日本脳卒中協会は、一般市民の脳卒中に関する知識を高め、予防や早期受診につなげようと、毎年5月25~31日を脳卒中週間とし、啓発活動を行っている。
日本脳卒中協会は、一般市民の脳卒中に関する知識を高め、予防や早期受診につなげようと、毎年5月25~31日を脳卒中週間とし、啓発活動を行っている。
脳梗塞は6~8月から増加
日本脳卒中協会は、一般市民の脳卒中に関する知識を高め、予防や早期受診につなげようと、毎年5月25~31日を「脳卒中週間」とし、啓発活動を行っている。2019年度の標語は「まさかより もしやで受診 脳卒中」。
5月を選んだ理由は、厚生省研究班の調査で、脳卒中の大部分を占める急性期の脳梗塞の発症が年間では6~8月から増加することが明らかになったことだ。
「脳卒中は冬に多い」というイメージがあるが、実際には夏に入る前にも注意しなければならないことを啓発するために、5月の最後の1週間を「脳卒中週間」として設定したという。
脳卒中週間中には、各地で市民公開講座が開催される。詳しい情報は日本脳卒中協会の公式サイトでみることができる。
関連情報
高血圧、糖尿病は脳卒中の危険因子
脳卒中の患者数は112万人に達しており(2017年患者調査)、日本人の死因の第3位を占める。
脳梗塞は発症すると脳に重い障害が残ることもある病気だ。脳卒中の後遺症に悩む患者・家族は多く、寝たきり老人の3割、要介護者の2割を脳卒中患者が占めており、社会的負担も大きい。
一方で、一般市民の脳卒中に関する知識は乏しく、脳卒中の危険因子となる高血圧、糖尿病などの治療は十分に行われていない。日本脳卒中協会の調査によると、一般市民の6割は脳卒中の危険因子をまったく知らない。
脳卒中の多くを占める脳梗塞は動脈硬化が原因で引き起こされる。動脈硬化の原因となる糖尿病や高血圧、脂質異常症の治療や、生活習慣の改善が予防のめたに欠かせない。
心臓でできた血栓が脳の血管を詰まらせる
脳梗塞と心臓の関連が深いことも、十分に知られていない。しかし、脳梗塞のおよそ3分の1は心臓でできた血の塊(血栓)が詰まることが原因で発症するとみられている。
心臓病が原因で起こる脳梗塞を「心原性脳塞栓症」と呼ぶ。主な原因は高齢者に多い「心房細動」というタイプの不整脈だ。心房細動になると、血液が入ってくる心房が細かく震え、血液がよどみ固まりやすくなり、血栓ができやすくなる。心房でできた血栓が心臓から流れ出て脳まで運ばれると、脳の血管が詰まり脳梗塞が起きる。
心原性脳塞栓症の8~9割は心房細動が原因となって引き起こされる。

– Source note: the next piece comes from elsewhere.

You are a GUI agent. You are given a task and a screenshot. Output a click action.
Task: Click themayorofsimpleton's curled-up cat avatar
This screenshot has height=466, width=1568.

脳の太い血管で詰まり、重症になりやすいことが分かっている。心房細動をいち早く見つけることが予防につながる。
特定健診でも心電図検査、眼底検査を実施
日本脳卒中協会とバイエル薬品の共同事業として展開されている「心房細動による脳卒中を予防するプロジェクト(TASK-AF)」は、「特定健診における心電図検査、眼底検査の実施に関するガイダンス」を公開している。
74歳の国民健康保険加入者を対象とする特定健診での心電図検査、眼底検査の実施基準が、2018年から改訂された。心電図検査の選択基準が大きく変更され、高血圧の重症度評価、脳卒中の重要な危険因子である心房細動のスクリーニングなどに焦点を当てている。また、高血圧の重症度評価の一部として、眼底検査の扱いが拡大された。

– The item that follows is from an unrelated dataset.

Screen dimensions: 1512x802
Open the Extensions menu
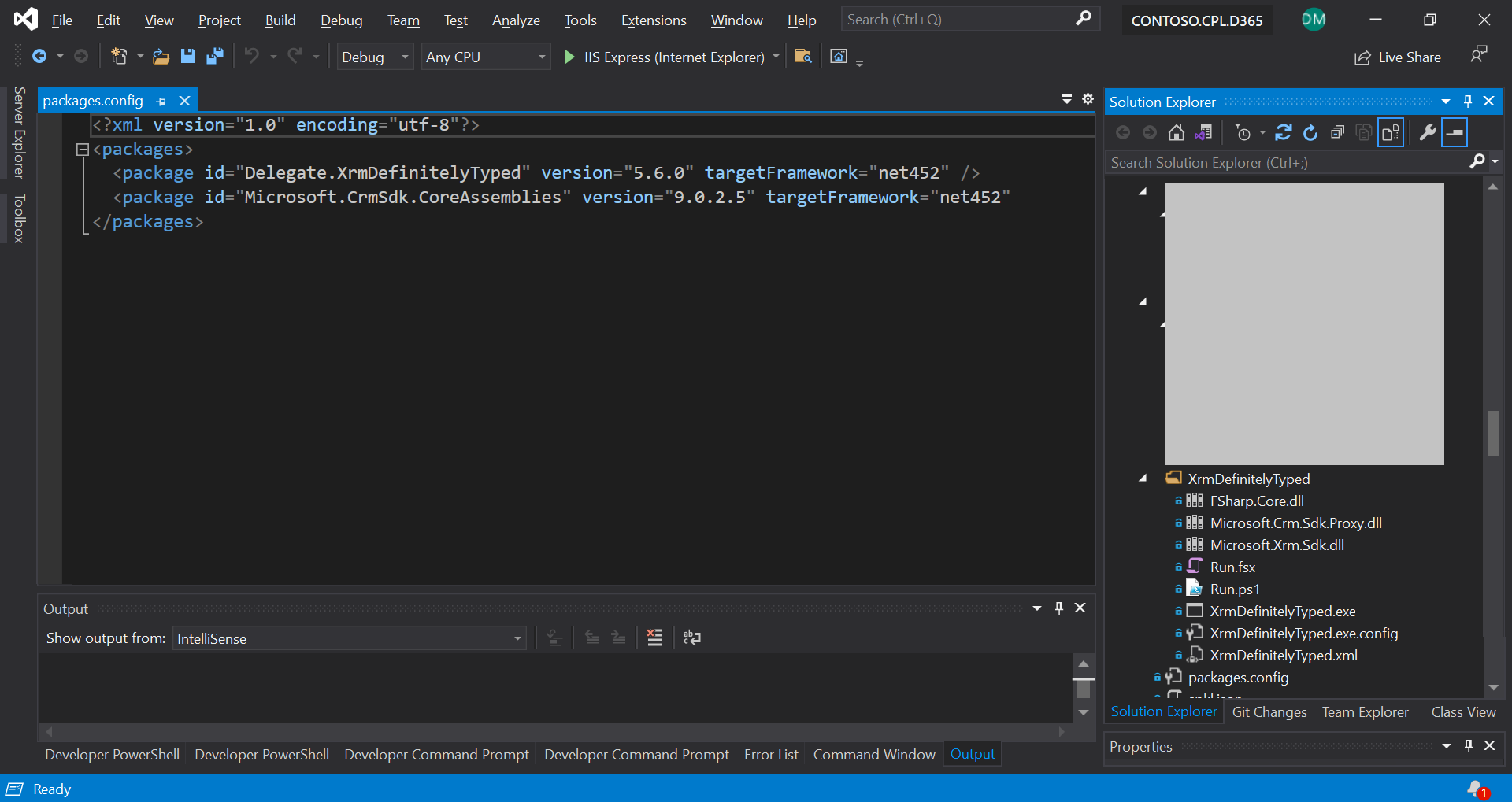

心電図検査を行うことで、効果的に心房細動を見つけることができる。心電図検査で「心房細動が疑われる」と判定された場合、医療機関を受診し、詳しい検査や治療を受けることが推奨される。不整脈がある人は、ない人と比べて、脳梗塞になる危険性が約5倍、心房細動が原因の脳梗塞の危険性は10倍以上になると報告されている。

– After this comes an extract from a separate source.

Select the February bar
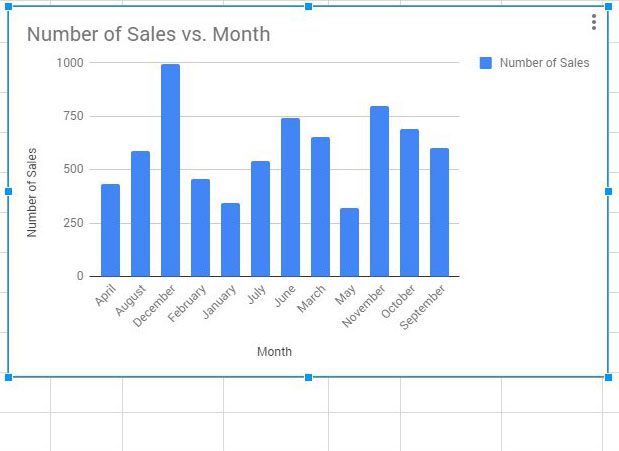The width and height of the screenshot is (619, 451). [200, 228]
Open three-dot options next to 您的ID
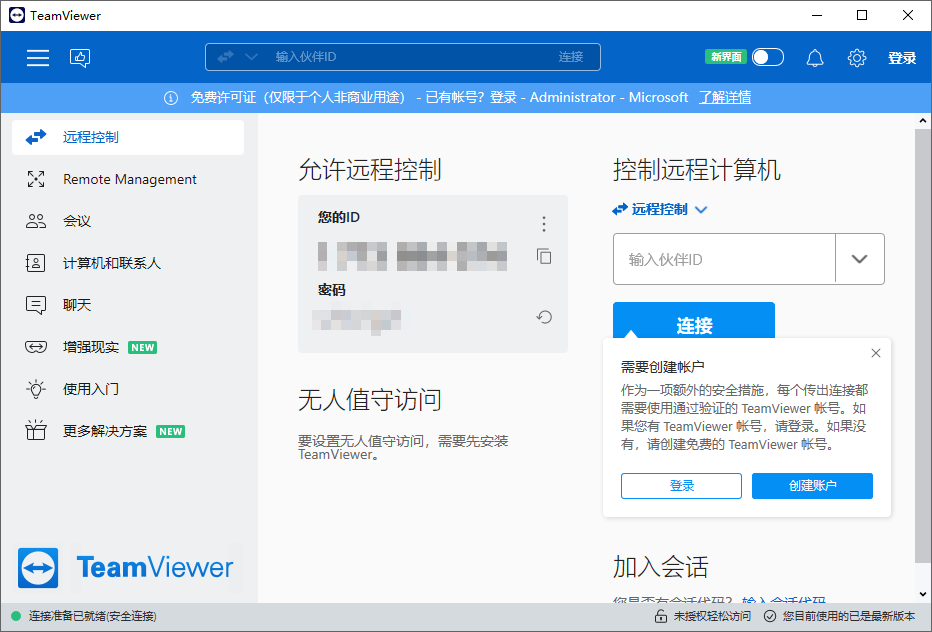932x632 pixels. (x=544, y=224)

また、高血圧の人や血糖値が高い人は眼底検査の対象となる。網膜に眼底出血などが認められた場合は、早急に医療機関を受診することが勧められる。この眼底変化がある人は、ない人に比べて、脳卒中を含む循環器病になる危険が2倍以上高くなるという報告がある。
医療機関を受診して、高血圧、脂質異常症、糖尿病などの危険因子をしっかりと管理することが重要だ。
脳卒中予防のための「脳卒中予防10ヵ条」
お役立ちツール
特定健康診査(特定健診)における心電図検査、眼底検査の実施に関するガイダンス 平成30年度からの標準的な健診・保健指導プログラム(厚生労働省)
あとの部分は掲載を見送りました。